Segment Open
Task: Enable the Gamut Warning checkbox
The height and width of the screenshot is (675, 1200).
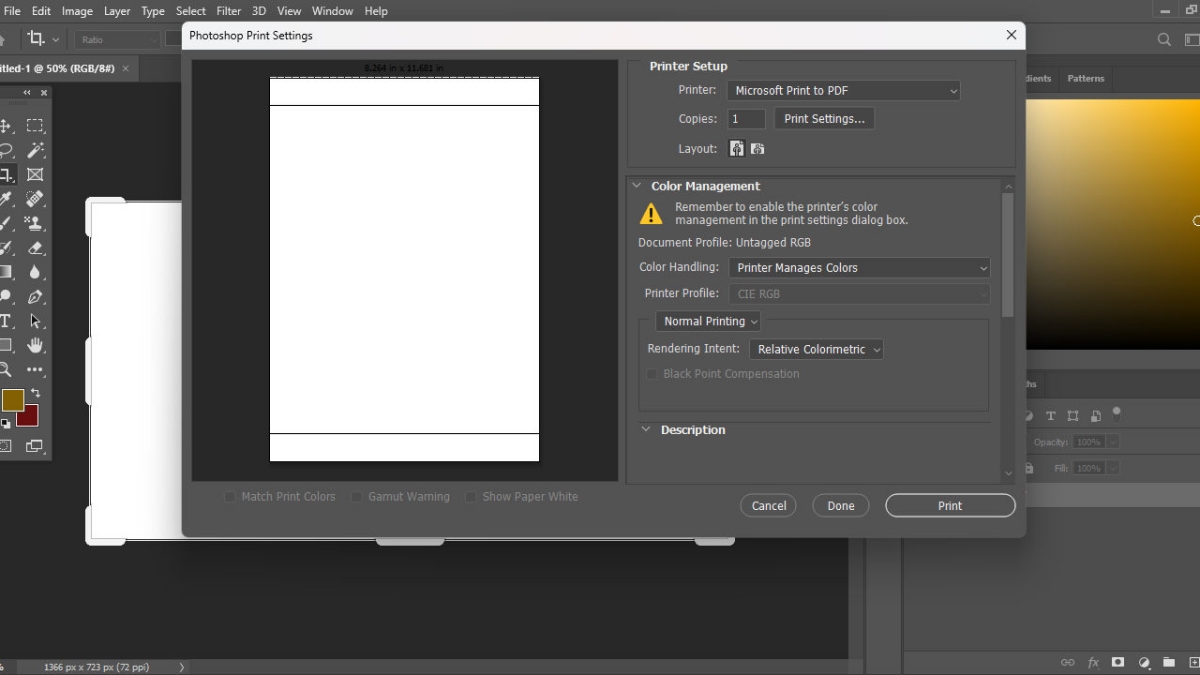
Segment Closed
Segment Open
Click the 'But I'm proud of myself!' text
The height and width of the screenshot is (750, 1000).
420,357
Segment Closed
**Problem:** Among the entries above, find the line with "Task: Enable the Gamut Warning checkbox" and the line with "The height and width of the screenshot is (675, 1200)."; give again exactly these two lines and all lines between them.

**Written answer:**
Task: Enable the Gamut Warning checkbox
The height and width of the screenshot is (675, 1200).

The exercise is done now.